Barack Obama's budget address last week ranks among the most dishonest and dishonorable presidential speeches in generations. It contained an avalanche of false and misleading statements. It was shallow and bitterly partisan. Yet the speech served a useful purpose: It provided the American people in general, and Republicans in particular, with the basic line of attack President Obama will use between now and the 2012 election.

The White House strategy is clear: argue that Obama wants to restore fiscal balance by raising taxes on "millionaires and billionaires" while those who don't favor higher taxes on the wealthy are fundamentally unserious. As a political matter, of course, class warfare does not have a particularly successful track record. But, to keep it that way, Republicans need to provide a compelling response to the Obama strategy. Fortunately such a response exists.

Obama's argument is built on sand. A tax increase on the wealthy would fall far short of the revenues needed to reverse our fiscal trajectory. Our budget problems are significantly worse today than they were in the 1990s. There are not nearly enough wealthy people in the nation to tax in order to tame our debt. If the president wants higher taxes to improve our fiscal imbalance, he will need to embrace a massive middle-class tax increase and/or a value added tax (VAT). But Obama hasn't shown the slightest preference for that option. It's pure fiction to pretend that higher taxes on those making more than $200,000 will make much of a dent in our debt, given the size of our long-term spending problem. Obama's argument isn't with Republicans. It's with basic arithmetic.

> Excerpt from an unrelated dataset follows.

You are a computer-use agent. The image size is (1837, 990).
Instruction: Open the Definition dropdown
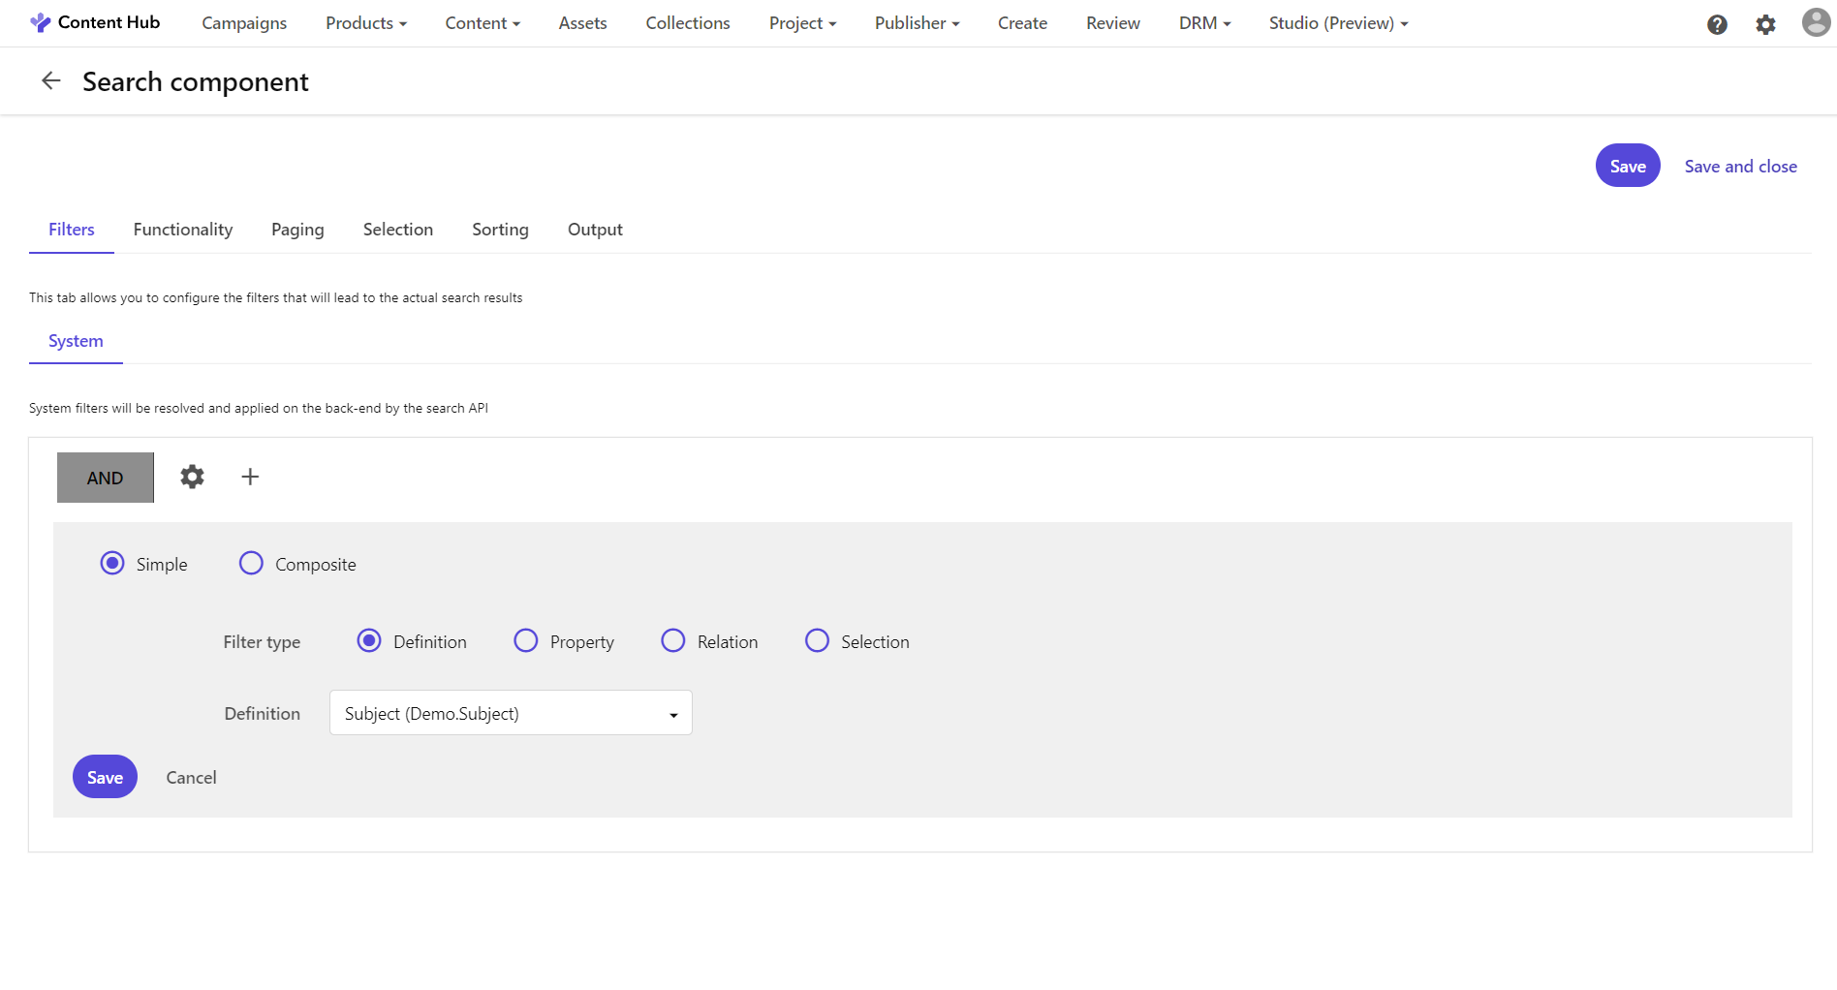(x=511, y=713)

Republicans need to unmask the philosophy guiding modern liberalism when it comes to taxes. What liberals are interested in isn't growth so much as egalitarianism and redistribution for its own sake. For many on the left, increasing taxes isn't about economics as much as morality. They believe taxing the wealthy is a virtue, to the point that they would penalize "the rich" even if that has harmful economic consequences. Recall that during a campaign debate, when asked by Charles Gibson about his support for raising capital gains taxes even if that caused a net revenue loss to the Treasury, Obama sided with tax increases "for purposes of fairness."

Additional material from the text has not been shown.